Perso, je suis également gêné avec le ton du bidule. On n'est pas du tout dans le cadre d'un observatoire neutre des dérives d'un système, on est plutôt dans le cadre d'un militantisme naïf et assez extrême, qui consiste finalement à rejeter toute forme d'informatisation des données personnelles pour des raisons idéologiques.
On a par exemple citer le cas de ces hôpitaux qui préféraient auto-héberger des données sensibles plutôt que de les confier aux prestataires privés recommandés par les autorités. Je ne doute pas que s'ils l'avaient fait, ils auraient été épinglés pour confier les données sensibles des patients à des tiers.

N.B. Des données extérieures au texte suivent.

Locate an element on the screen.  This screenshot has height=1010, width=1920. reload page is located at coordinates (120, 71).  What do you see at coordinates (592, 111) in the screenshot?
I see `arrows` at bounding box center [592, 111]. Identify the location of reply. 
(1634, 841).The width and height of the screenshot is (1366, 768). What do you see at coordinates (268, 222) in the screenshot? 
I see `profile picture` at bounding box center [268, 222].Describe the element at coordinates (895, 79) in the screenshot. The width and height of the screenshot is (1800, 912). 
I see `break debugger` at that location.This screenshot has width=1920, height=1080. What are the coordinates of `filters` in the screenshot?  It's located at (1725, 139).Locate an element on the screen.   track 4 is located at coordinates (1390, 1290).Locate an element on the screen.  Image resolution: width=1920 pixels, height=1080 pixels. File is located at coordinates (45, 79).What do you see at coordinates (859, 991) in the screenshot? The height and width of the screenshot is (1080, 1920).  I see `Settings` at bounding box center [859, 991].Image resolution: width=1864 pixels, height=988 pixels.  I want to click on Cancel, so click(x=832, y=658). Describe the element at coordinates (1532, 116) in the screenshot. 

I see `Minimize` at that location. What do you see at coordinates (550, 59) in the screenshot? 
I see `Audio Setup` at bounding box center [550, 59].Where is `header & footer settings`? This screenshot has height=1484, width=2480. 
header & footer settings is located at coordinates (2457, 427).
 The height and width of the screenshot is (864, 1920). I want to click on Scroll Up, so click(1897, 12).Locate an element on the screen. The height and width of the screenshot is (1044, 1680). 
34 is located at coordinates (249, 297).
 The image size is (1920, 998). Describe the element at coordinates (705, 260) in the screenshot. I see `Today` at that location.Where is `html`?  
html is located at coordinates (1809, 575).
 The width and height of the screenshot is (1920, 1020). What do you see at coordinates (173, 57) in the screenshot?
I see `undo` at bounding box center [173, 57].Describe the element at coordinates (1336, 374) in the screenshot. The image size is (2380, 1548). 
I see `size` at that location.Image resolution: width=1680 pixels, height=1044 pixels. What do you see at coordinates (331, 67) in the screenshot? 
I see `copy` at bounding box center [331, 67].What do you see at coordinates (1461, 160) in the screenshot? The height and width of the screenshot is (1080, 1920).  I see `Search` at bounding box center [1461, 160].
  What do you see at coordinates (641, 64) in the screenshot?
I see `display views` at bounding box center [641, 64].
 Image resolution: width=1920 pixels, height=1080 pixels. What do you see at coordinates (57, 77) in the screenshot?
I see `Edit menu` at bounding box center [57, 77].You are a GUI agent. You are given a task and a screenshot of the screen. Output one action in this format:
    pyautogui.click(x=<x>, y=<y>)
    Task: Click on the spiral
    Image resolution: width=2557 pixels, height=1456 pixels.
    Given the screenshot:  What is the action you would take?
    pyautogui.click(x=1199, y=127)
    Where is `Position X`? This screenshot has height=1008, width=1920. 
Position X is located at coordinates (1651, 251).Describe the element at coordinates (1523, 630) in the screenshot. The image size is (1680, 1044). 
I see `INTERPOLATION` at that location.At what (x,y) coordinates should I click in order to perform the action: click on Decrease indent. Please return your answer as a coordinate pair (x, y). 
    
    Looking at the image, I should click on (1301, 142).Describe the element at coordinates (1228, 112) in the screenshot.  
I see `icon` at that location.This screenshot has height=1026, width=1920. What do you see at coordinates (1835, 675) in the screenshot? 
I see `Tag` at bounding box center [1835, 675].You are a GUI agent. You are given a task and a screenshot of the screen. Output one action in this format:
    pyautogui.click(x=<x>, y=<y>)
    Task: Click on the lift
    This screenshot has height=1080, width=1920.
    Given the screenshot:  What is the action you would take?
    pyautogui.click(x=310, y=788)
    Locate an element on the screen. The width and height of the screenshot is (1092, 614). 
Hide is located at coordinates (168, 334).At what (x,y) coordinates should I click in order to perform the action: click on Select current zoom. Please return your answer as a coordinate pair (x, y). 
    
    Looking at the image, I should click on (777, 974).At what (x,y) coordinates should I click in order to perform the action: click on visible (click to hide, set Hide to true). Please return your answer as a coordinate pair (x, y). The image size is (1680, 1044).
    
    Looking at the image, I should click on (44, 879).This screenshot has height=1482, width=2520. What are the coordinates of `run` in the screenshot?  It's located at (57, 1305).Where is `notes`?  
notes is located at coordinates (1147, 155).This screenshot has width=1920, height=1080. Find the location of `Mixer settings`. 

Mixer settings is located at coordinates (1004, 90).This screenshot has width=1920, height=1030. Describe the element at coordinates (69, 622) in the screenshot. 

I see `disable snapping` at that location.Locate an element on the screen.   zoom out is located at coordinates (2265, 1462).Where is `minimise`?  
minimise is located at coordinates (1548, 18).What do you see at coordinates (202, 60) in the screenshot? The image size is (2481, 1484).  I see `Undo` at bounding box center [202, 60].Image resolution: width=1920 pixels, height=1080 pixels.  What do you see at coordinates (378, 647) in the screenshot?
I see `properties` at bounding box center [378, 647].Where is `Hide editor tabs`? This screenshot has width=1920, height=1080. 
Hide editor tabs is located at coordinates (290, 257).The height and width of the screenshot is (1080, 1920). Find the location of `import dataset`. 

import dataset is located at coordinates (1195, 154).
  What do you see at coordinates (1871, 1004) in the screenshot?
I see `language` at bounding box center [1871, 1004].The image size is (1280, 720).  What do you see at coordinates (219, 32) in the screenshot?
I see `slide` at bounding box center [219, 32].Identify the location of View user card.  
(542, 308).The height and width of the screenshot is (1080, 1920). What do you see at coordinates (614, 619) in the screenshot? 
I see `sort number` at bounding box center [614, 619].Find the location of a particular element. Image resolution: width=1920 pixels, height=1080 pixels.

Je suis aussi assez surpris par ce prix "positif" en faveur d'une agente de Pôle Emploi qui refuse de participer à une formation dédiée en partie à la détection des fausses pièces d'identité. Bien sûr, on peut discuter des détails, mais dans le principe, je ne vois pas ce qu'il y a de choquant à justifier de son identité quand on demande des aides sociales.
On critique beaucoup les majors de "l'industrie de la culture" pour leur incapacité à intégrer les changements de technologie et pour essayer de préserver un monde pré-internet par l'accumulation de lois plus inapplicables les unes que les autres. Pourtant, il semble impossible pour certains "libristes" de s'autocritiquer sur ce même critère. Le recueil de données personnelles et leur recoupement est inévitable dans le monde moderne; soit pour des raisons de productivité administrative—qui accepterait de payer les fonctionnaires à chercher les informations dans des fiches papier?—ou plus simplement parce que la plupart des gens fournissent ces informations "gratuitement" à tout un tas de tiers plus ou moins bien intentionnés. C'est un fait : l'informatique et Internet ont rendu les base de données personnelles inévitables. Pourquoi militer naïvement contre l'établissement et l'exploitation de telles bases, alors qu'il est évident que ça demande des efforts législatifs et des procédures de contrôle pratiquement impossibles en pratique? On peut faire toutes les lois qu'on veut pour interdire à la pluie de tomber, au chanvre de pousser, ou aux motards de passer entre les files de voitures, on peut trépigner, pleurer, ou attribuer des prix honteux sur un site anarchiste, je ne vois pas ce qu'on peut espérer d'autre que de perdre son temps et son énergie.
La loi ne peut qu'encadrer les pratiques rendues possibles par les avancées technologiques. Je me sens assez nauséeux quand je vois qu'on peut mélanger des atteintes réelles à la vie privée et la mise en place de procédures administratives (comme le recoupement des fichiers entre les différents services de l'État ou les dispositifs de lutte contre la fraude aux prestations sociales) : finalement, ce n'est pas la protection de la vie privée qui est l'objectif, la vie privée est l'excuse présentable utilisée pour véhiculer une idéologie conservatrice arnarchiste, concrétisée par la publication d'une liste nominative d'"ennemis" supposés de la vie privée. Je pense qu'on est en droit de trouver ça malsain.